Snowstorm help for pedestrians, transit riders needed

Don Baack, president of the Hillsdale Neighborhood Association and founder of SW Trails, recently wrote The Oregonian about problems pedestrians faced in the recent snowstorm. His brief article, seen below, has yet to appear in the newspaper.

The Oregonian on Jan 21, 2007 asked "Can We Do Better?" and then proceeded to write exclusively about cars, buses.

What about pedestrians? What about transit riders?

After Portland snowstorms, I find no one shovels sidewalks, especially businesses. The bus service is a mess.


Same old excuses: Snow is so infrequent that no one prepares.

That is no excuse. Our entire transportation system needs to be safe and secure during and immediately after snow and ice events.

Here are some inexpensive actions the City, County, TriMet and State of Oregon Department of Transportation can do to make our streets, sidewalks and walkways more safe and usable in bad winter weather:

• All agencies should plan together—and far ahead —for emergencies.

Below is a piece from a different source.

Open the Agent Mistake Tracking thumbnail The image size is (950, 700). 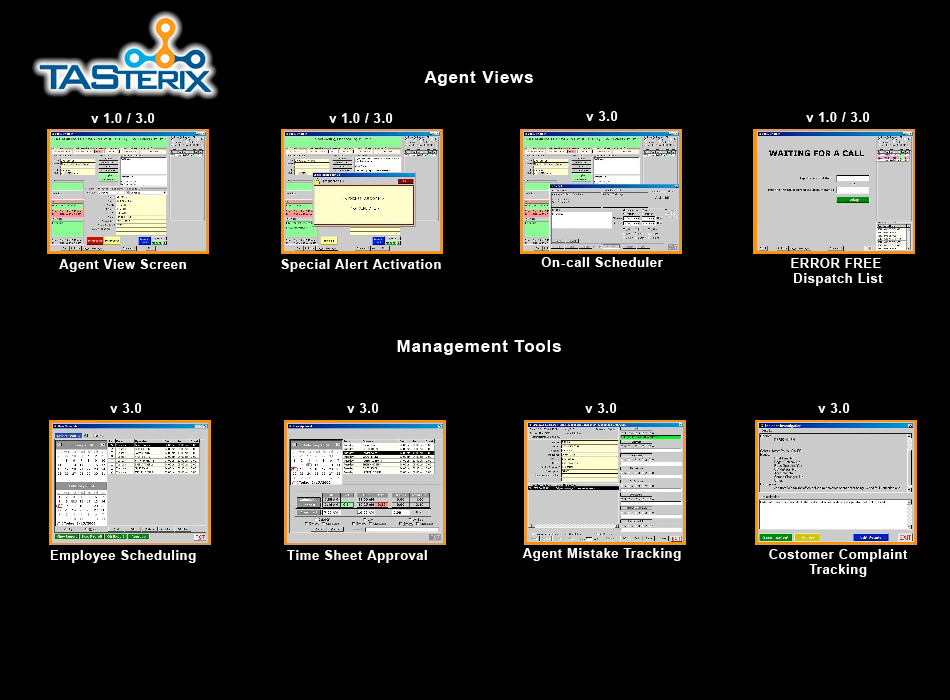point(605,482)
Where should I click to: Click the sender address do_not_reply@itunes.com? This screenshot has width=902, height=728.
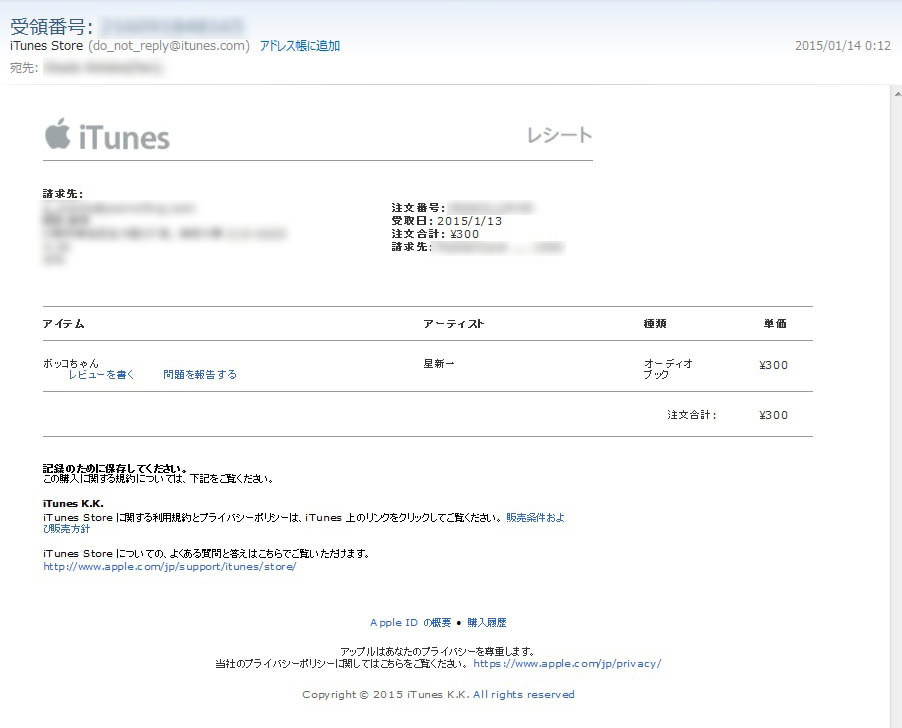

• Keep vehicles without traction devices off the streets so they don’t block buses. Use the Salmon Street "car pinball” film clip as a cautionary tale.

• When the situation calls for it, post via reader boards that vehicles without chains must exit the highway immediately.

• The City should use Public Service Announcements to remind businesses and individual homeowners of their responsibility to shovel their sidewalks and entrances.

•Adopt a policy to monitor and ensure businesses and individuals are levied stiff fines for not shoveling their walkways.

• Solicit well in advance offers from companies with small equipment, (read landscapers among others,) willing to plow facilities such as bridges and sidewalks along parks and other key pedestrian facilities.

• Neighborhood kids and NET teams should be organized to assist seniors unable to hire or otherwise get their sidewalks shoveled.

• Ensure individuals in each bureau or agency are held accountable for performance.

• Implement TriMet Manager Fred Hansen's idea of chaining up the buses in the field rather than having to tow them in. Train the drivers to put on chains. If truck drivers can do it, bus drivers can too.

• Map the snow routes on TriMet’s website.

• Figure out how to use TriMet’s GPS technology to avoid having two or three buses running on the same route. If one bus is delayed, adjust the schedule for the following buses so later arriving folks will get a ride without an extraordinary wait.

• Clear snow and ice from around bus stop shelters and approaches.